From 367e5ed1dd1694feb560af49ee17fbf3c6274c9f Mon Sep 17 00:00:00 2001
From: Cathy Wong <cathy.wong@huawei.com>
Date: Wed, 1 Dec 2021 19:42:56 -0500
Subject: [PATCH] MD UT: Use pytest.mark.forked for profiling tests

---
 tests/ut/python/dataset/test_profiling.py     | 58 ++++++++--------
 .../dataset/test_profiling_startstop.py       | 13 ++--
 .../profiler/parser/test_minddata_analyzer.py | 68 ++++++++++---------
 3 files changed, 72 insertions(+), 67 deletions(-)

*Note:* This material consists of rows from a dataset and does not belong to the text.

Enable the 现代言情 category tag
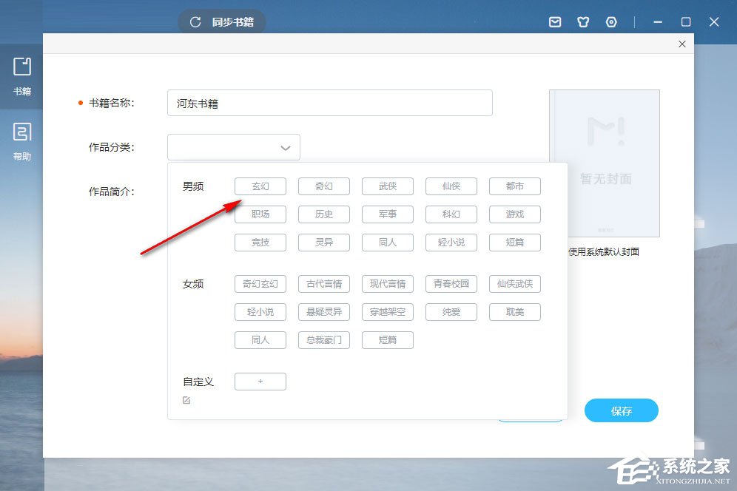 pyautogui.click(x=387, y=283)
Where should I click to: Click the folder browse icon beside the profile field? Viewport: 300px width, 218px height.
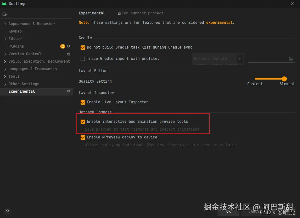click(291, 59)
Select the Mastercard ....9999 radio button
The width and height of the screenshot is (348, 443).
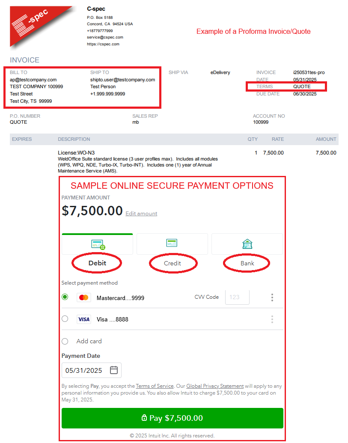click(x=65, y=297)
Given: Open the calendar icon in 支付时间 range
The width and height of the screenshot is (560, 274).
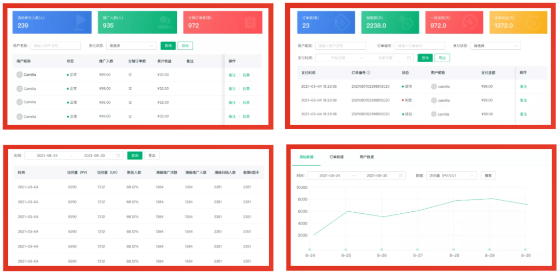Looking at the screenshot, I should click(x=409, y=58).
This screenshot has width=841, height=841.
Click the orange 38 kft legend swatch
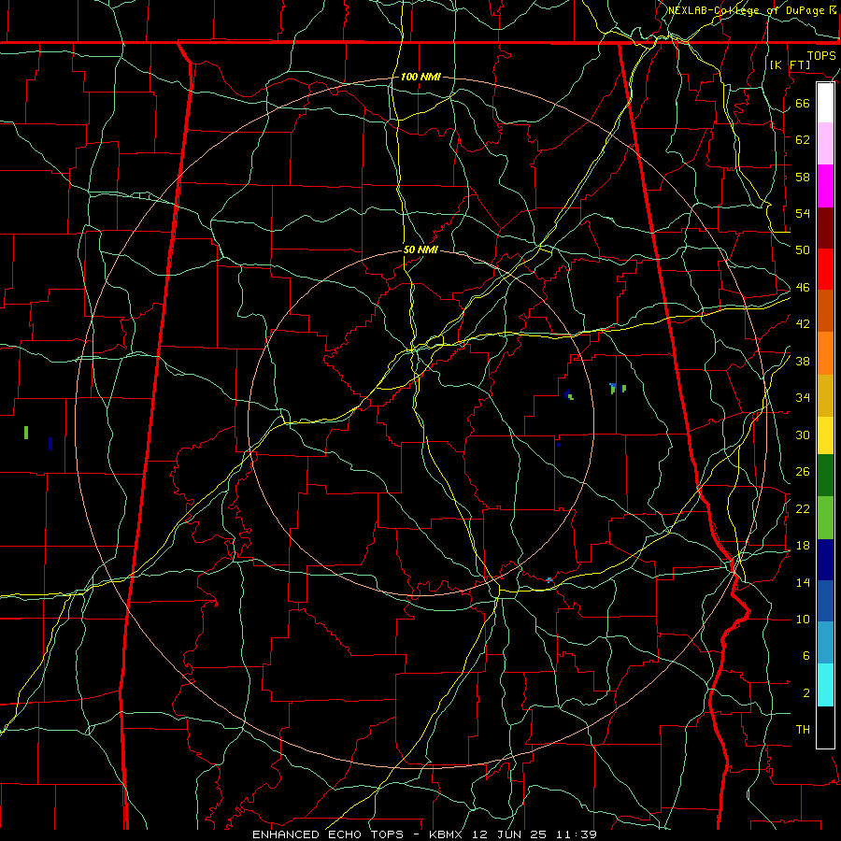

diff --git a/tests/ut/python/dataset/test_profiling.py b/tests/ut/python/dataset/test_profiling.py
index 4e26cd4a662..9c623efdd8c 100644
--- a/tests/ut/python/dataset/test_profiling.py
+++ b/tests/ut/python/dataset/test_profiling.py
@@ -18,6 +18,7 @@ Testing profiling support in DE
 import json
 import os
 import numpy as np
+import pytest
 import mindspore.common.dtype as mstype
 import mindspore.dataset as ds
 import mindspore.dataset.transforms.c_transforms as C
@@ -41,6 +42,7 @@ file_name_map_rank_id = {"test_profiling_simple_pipeline": "0",
                          "test_profiling_seq_pipelines_repeat": "9"}
 
 
+@pytest.mark.forked
 class TestMinddataProfilingManager:
     """
     Test MinddataProfilingManager
@@ -53,9 +55,9 @@ class TestMinddataProfilingManager:
         # Get instance pointer for MindData profiling manager
         self.md_profiler = cde.GlobalContext.profiling_manager()
 
-        self._PIPELINE_FILE = "./pipeline_profiling"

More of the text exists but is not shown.